• WORK TASK
Would you repeat every line of the material exactly?

+-------+

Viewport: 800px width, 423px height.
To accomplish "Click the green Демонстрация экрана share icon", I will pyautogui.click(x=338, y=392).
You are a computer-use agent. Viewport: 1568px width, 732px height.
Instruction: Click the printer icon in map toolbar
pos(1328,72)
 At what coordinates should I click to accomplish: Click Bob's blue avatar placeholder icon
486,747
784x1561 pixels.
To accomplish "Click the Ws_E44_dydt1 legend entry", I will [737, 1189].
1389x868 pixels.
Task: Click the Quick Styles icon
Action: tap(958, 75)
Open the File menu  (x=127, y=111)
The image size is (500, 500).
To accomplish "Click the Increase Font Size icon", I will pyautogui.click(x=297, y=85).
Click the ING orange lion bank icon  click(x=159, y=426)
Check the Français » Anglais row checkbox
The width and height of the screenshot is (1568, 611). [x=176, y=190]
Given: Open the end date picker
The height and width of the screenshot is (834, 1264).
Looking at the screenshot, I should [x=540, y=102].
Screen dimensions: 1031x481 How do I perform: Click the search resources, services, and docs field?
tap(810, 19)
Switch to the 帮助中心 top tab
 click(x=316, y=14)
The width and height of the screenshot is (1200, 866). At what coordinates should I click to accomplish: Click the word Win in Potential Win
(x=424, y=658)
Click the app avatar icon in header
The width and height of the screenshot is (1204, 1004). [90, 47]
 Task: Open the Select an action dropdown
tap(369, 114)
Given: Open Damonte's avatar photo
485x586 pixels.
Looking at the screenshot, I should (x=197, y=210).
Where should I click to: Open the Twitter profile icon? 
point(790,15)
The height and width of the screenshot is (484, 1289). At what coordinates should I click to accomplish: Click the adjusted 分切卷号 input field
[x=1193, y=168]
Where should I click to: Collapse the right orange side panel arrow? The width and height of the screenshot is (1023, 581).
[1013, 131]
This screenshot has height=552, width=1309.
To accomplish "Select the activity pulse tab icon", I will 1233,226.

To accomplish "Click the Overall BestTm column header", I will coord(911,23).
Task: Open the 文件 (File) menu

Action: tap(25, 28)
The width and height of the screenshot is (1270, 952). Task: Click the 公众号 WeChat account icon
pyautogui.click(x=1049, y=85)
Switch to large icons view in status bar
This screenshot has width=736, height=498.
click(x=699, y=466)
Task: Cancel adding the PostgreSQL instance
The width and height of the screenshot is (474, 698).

+-------+

• EXERCISE RESPONSE
Viewport: 800px width, 423px height.
To accomplish "Click the green Демонстрация экрана share icon", I will pyautogui.click(x=338, y=392).
You are a computer-use agent. Viewport: 1568px width, 732px height.
Instruction: Click the printer icon in map toolbar
pos(1328,72)
 At what coordinates should I click to accomplish: Click Bob's blue avatar placeholder icon
486,747
784x1561 pixels.
To accomplish "Click the Ws_E44_dydt1 legend entry", I will [737, 1189].
1389x868 pixels.
Task: Click the Quick Styles icon
Action: tap(958, 75)
Open the File menu  (x=127, y=111)
The image size is (500, 500).
To accomplish "Click the Increase Font Size icon", I will pyautogui.click(x=297, y=85).
Click the ING orange lion bank icon  click(x=159, y=426)
Check the Français » Anglais row checkbox
The width and height of the screenshot is (1568, 611). [x=176, y=190]
Given: Open the end date picker
The height and width of the screenshot is (834, 1264).
Looking at the screenshot, I should [x=540, y=102].
Screen dimensions: 1031x481 How do I perform: Click the search resources, services, and docs field?
tap(810, 19)
Switch to the 帮助中心 top tab
 click(x=316, y=14)
The width and height of the screenshot is (1200, 866). At what coordinates should I click to accomplish: Click the word Win in Potential Win
(x=424, y=658)
Click the app avatar icon in header
The width and height of the screenshot is (1204, 1004). [90, 47]
 Task: Open the Select an action dropdown
tap(369, 114)
Given: Open Damonte's avatar photo
485x586 pixels.
Looking at the screenshot, I should (x=197, y=210).
Where should I click to: Open the Twitter profile icon? 
point(790,15)
The height and width of the screenshot is (484, 1289). At what coordinates should I click to accomplish: Click the adjusted 分切卷号 input field
[x=1193, y=168]
Where should I click to: Collapse the right orange side panel arrow? The width and height of the screenshot is (1023, 581).
[1013, 131]
This screenshot has height=552, width=1309.
To accomplish "Select the activity pulse tab icon", I will 1233,226.

To accomplish "Click the Overall BestTm column header", I will coord(911,23).
Task: Open the 文件 (File) menu

Action: tap(25, 28)
The width and height of the screenshot is (1270, 952). Task: Click the 公众号 WeChat account icon
pyautogui.click(x=1049, y=85)
Switch to large icons view in status bar
This screenshot has width=736, height=498.
click(x=699, y=466)
Task: Cancel adding the PostgreSQL instance
The width and height of the screenshot is (474, 698).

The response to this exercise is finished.